HOW TO COMPLETE THIS TASK:
Your task is to return all of the records exactly, minus any images.

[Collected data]
%%

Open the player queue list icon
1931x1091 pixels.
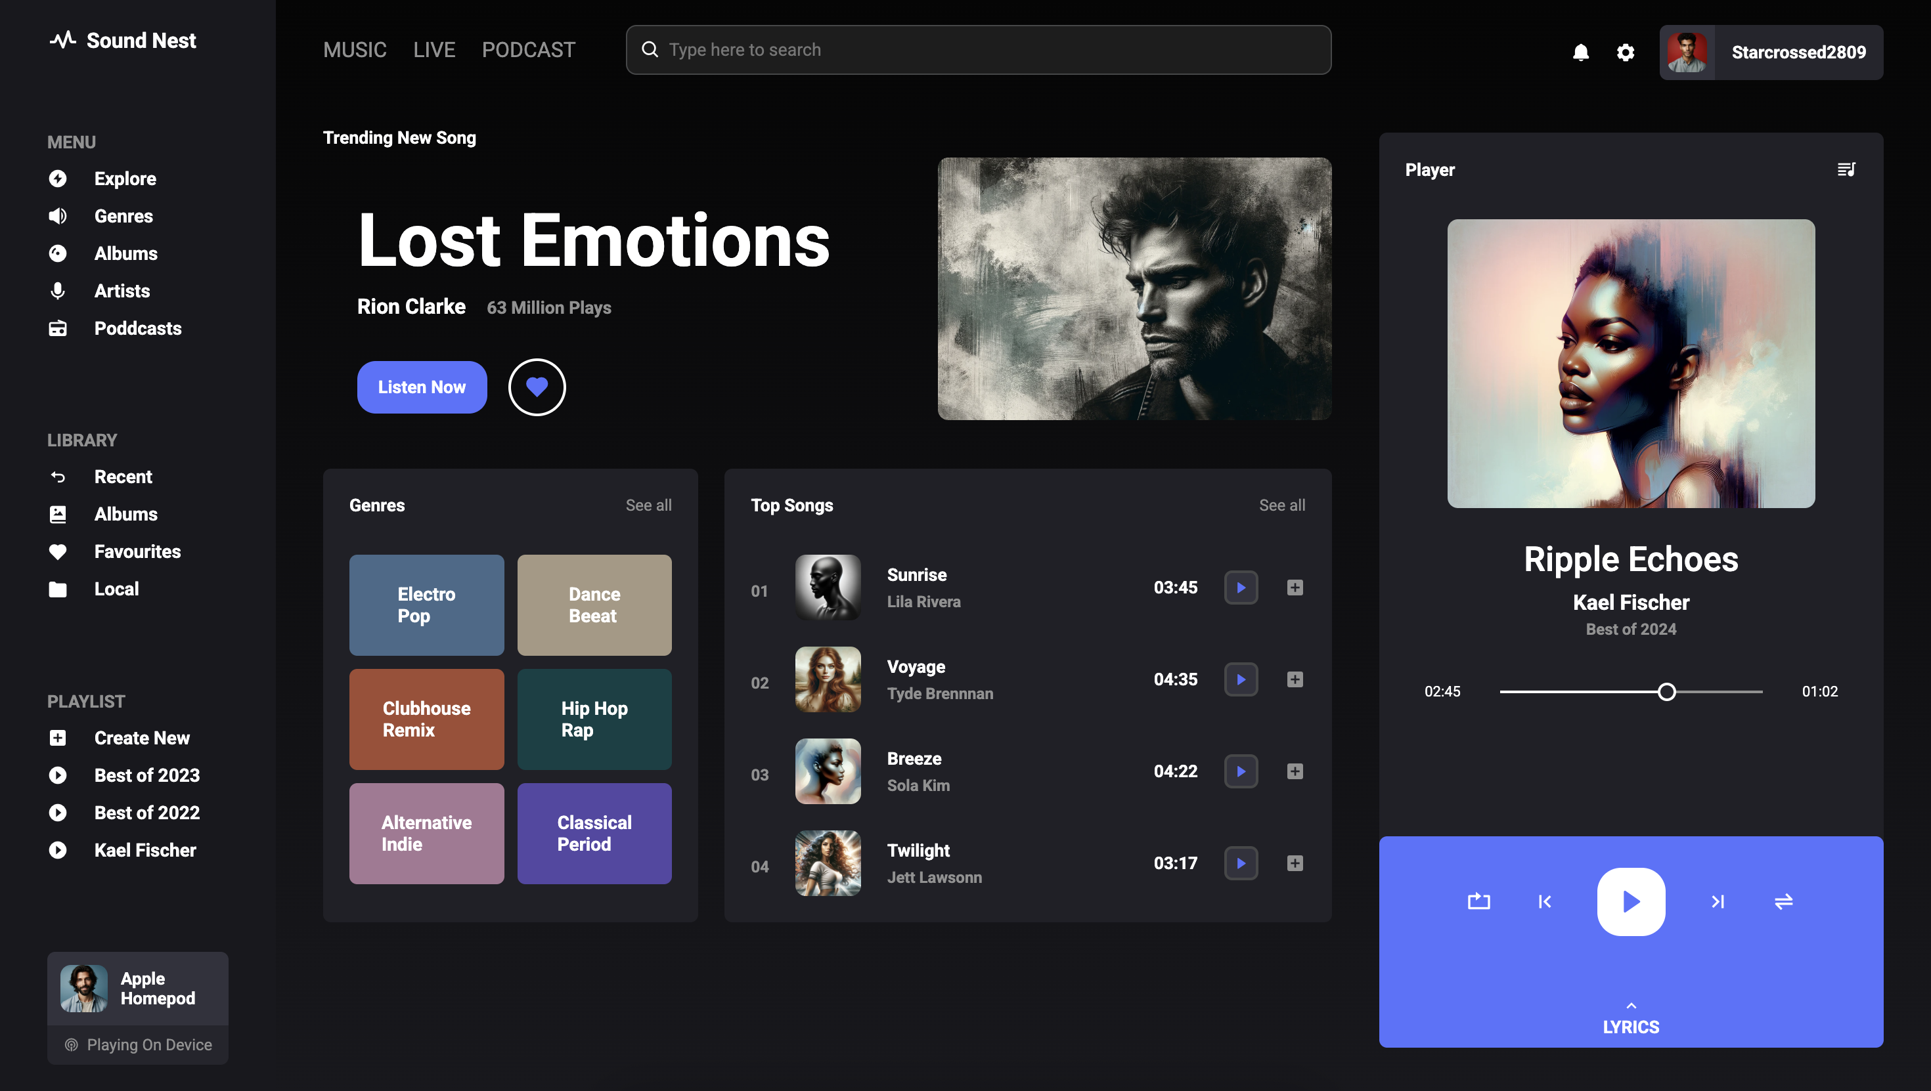[x=1846, y=169]
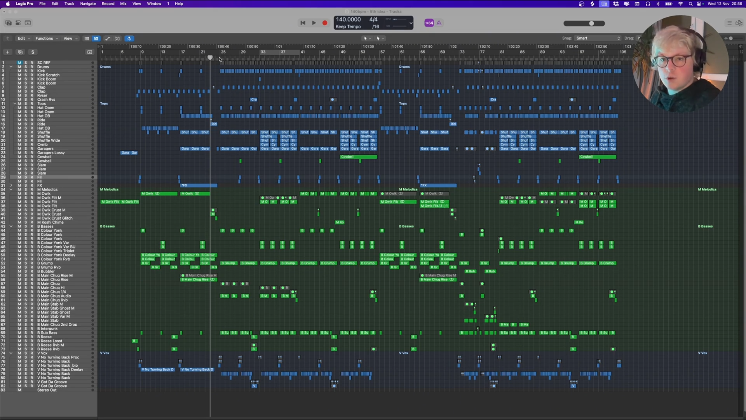Click the duplicate track icon
This screenshot has width=746, height=420.
[20, 52]
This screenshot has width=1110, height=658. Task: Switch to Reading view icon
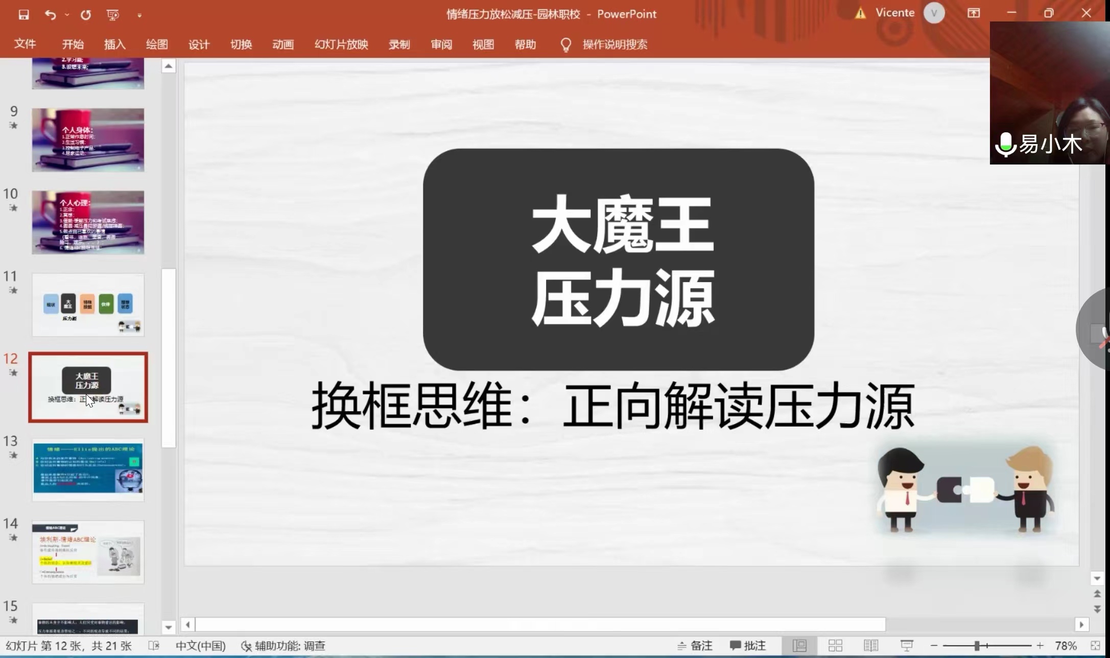pyautogui.click(x=870, y=646)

%%

WORKED SOLUTION:
Open the player queue list icon
1931x1091 pixels.
[x=1846, y=169]
Click the duplicate track icon
This screenshot has width=746, height=420.
[20, 52]
This screenshot has width=1110, height=658. Task: Switch to Reading view icon
pyautogui.click(x=870, y=646)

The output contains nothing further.